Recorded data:
+++

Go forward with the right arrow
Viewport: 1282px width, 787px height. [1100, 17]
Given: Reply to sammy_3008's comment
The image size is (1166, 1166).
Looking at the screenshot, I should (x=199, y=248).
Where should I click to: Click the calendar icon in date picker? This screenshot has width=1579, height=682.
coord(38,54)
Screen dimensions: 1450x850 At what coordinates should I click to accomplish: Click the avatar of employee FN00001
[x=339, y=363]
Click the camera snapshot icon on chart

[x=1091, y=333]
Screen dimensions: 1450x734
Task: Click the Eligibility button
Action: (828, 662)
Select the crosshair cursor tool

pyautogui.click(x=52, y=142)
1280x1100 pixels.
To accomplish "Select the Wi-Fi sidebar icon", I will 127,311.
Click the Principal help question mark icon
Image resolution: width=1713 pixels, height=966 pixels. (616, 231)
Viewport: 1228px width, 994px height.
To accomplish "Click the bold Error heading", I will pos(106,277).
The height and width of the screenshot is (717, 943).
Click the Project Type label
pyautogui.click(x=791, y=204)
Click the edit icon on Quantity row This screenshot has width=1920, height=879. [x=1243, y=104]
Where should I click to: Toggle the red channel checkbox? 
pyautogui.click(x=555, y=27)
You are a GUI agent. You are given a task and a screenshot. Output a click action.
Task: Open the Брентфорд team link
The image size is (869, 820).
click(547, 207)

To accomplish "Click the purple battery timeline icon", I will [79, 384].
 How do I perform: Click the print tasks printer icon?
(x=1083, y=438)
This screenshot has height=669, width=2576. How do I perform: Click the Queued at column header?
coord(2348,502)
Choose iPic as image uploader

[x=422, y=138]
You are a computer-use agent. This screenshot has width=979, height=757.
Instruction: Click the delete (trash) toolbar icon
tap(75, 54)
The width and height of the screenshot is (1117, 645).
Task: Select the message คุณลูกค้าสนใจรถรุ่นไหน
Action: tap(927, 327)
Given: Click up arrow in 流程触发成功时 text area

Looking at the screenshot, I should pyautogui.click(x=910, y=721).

+++

■ **Work instructions**:
Return each line of the data above verbatim.

■ **Exercise output**:
Go forward with the right arrow
Viewport: 1282px width, 787px height. [1100, 17]
Given: Reply to sammy_3008's comment
The image size is (1166, 1166).
Looking at the screenshot, I should (x=199, y=248).
Where should I click to: Click the calendar icon in date picker? This screenshot has width=1579, height=682.
coord(38,54)
Screen dimensions: 1450x850 At what coordinates should I click to accomplish: Click the avatar of employee FN00001
[x=339, y=363]
Click the camera snapshot icon on chart

[x=1091, y=333]
Screen dimensions: 1450x734
Task: Click the Eligibility button
Action: (828, 662)
Select the crosshair cursor tool

pyautogui.click(x=52, y=142)
1280x1100 pixels.
To accomplish "Select the Wi-Fi sidebar icon", I will 127,311.
Click the Principal help question mark icon
Image resolution: width=1713 pixels, height=966 pixels. (616, 231)
Viewport: 1228px width, 994px height.
To accomplish "Click the bold Error heading", I will pos(106,277).
The height and width of the screenshot is (717, 943).
Click the Project Type label
pyautogui.click(x=791, y=204)
Click the edit icon on Quantity row This screenshot has width=1920, height=879. [x=1243, y=104]
Where should I click to: Toggle the red channel checkbox? 
pyautogui.click(x=555, y=27)
You are a GUI agent. You are given a task and a screenshot. Output a click action.
Task: Open the Брентфорд team link
The image size is (869, 820).
click(547, 207)

To accomplish "Click the purple battery timeline icon", I will [79, 384].
 How do I perform: Click the print tasks printer icon?
(x=1083, y=438)
This screenshot has height=669, width=2576. How do I perform: Click the Queued at column header?
coord(2348,502)
Choose iPic as image uploader

[x=422, y=138]
You are a computer-use agent. This screenshot has width=979, height=757.
Instruction: Click the delete (trash) toolbar icon
tap(75, 54)
The width and height of the screenshot is (1117, 645).
Task: Select the message คุณลูกค้าสนใจรถรุ่นไหน
Action: tap(927, 327)
Given: Click up arrow in 流程触发成功时 text area

Looking at the screenshot, I should pyautogui.click(x=910, y=721).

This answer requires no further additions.